Chris Jordan just finished his talk. Great presentation of his art, thinking and passion. Inspirational. He spoke from his recent work:
Running the Numbers
An American Self-Portrait
"This series looks at contemporary American culture through the austere lens of statistics. Each image portrays a specific quantity of something: fifteen million sheets of office paper (five minutes of paper use); 106,000 aluminum cans (thirty seconds of can consumption) and so on. My hope is that images representing these quantities might have a different effect than the raw numbers alone, such as we find daily in articles and books. Statistics can feel abstract and anesthetizing, making it difficult to connect with and make meaning of 3.6 million SUV sales in one year, for example, or 2.3 million Americans in prison, or 410,000 paper cups used every fifteen minutes. This project visually examines these vast and bizarre measures of our society, in large intricately detailed prints assembled from thousands of smaller photographs. The underlying desire is to emphasize the role of the individual in a society that is increasingly enormous, incomprehensible, and overwhelming..." (full text at his website)

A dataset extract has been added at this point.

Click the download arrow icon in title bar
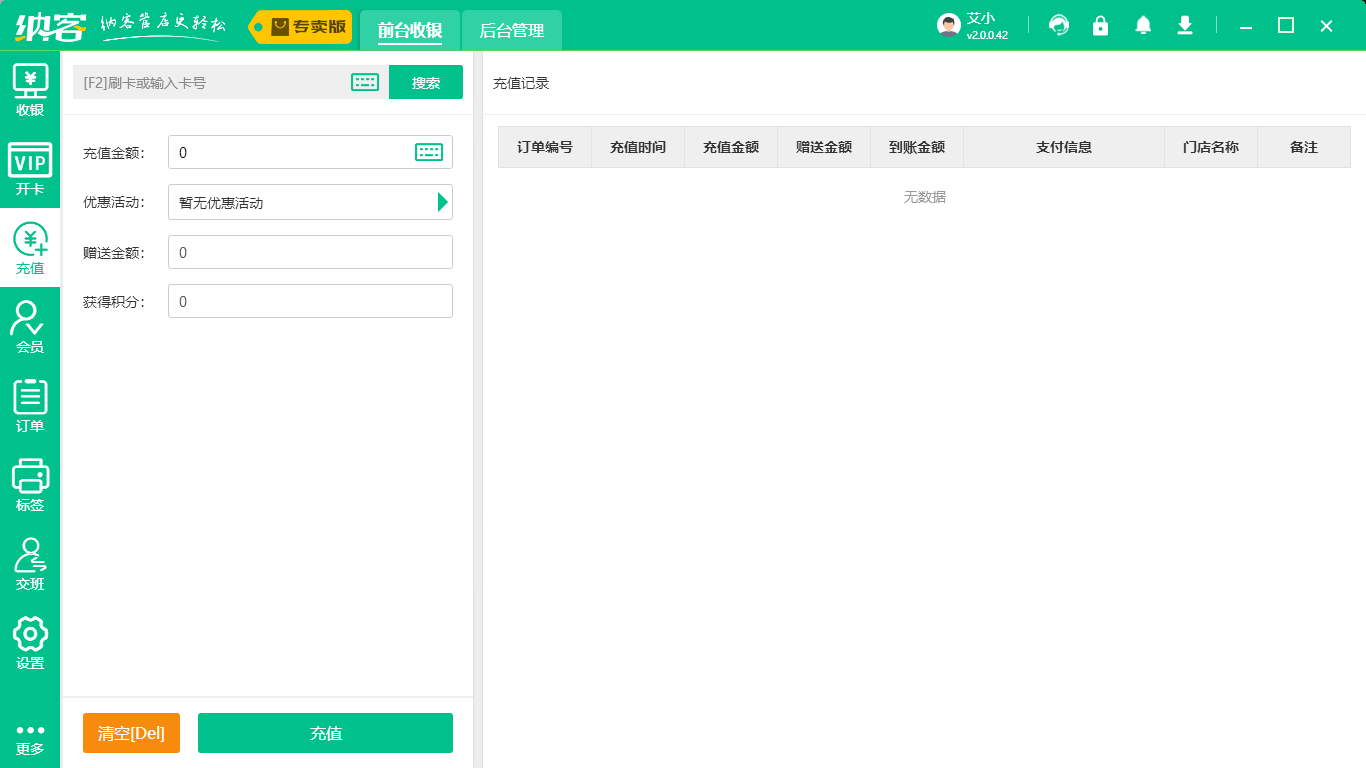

So Chris presented various facts while showing his work...
40 million paper cups are used everyday in the U.S.
1/4 of the people in prison are in the U.S.
2.3 million Americans were incarcerated in 2007.
1,100 people die each day from smoking.
1/3 of all drug overdose deaths in the U.S. are by prescription drugs.
384,000 breast augmentations in the U.S. in 2006. The pictures below are 32,000 Barbies, equal to the number of elective breast augmentation surgeries performed monthly in the U.S. in 2006.
Jordan continues by stating his concerns...
"I fear that we aren't feeling enough... there is no sense of outrage any more... there is no national joy...
We're dealing with numbers in the billions and trillions...
We can't make meaning out of today's enormous amounts of data..."
So these concerns led to his work. A visual representation of these out of control numbers. So his big question was, "How do we change?"
Since this is the first conference I've tried live blogging at, I found myself to be lame so far:) Anyway, Chris Jordan's art and statistics got me thinking...
"2.3 million Americans were incarcerated in 2007." So what does this mean? We're an overzealous society when it comes to imprisoning people or criminals? Is this a statistic that reflects the most orderly society on our planet? We have review and change our legal and criminal justice system?
"1/3 of all drug overdose deaths in the U.S. are by prescription drugs." So what do we do? Do create an awareness campaign on this issue? Will this be effective? Are there gaps at the retail level that allow for this abuse? Do we push on lawmakers to regulate this space better? Who are these deaths? Teens? Twenty-somethings?
"384,000 breast augmentations in the U.S. in 2006." Did Chris say this was a majority of woman under 20 years old? 18 years old? When did this shift to younger women occur? How? Media messages burned into young women that enhanced breasts make them more beautiful? Misleading advertisements by plastic surgeons? Is our society becoming more shallow?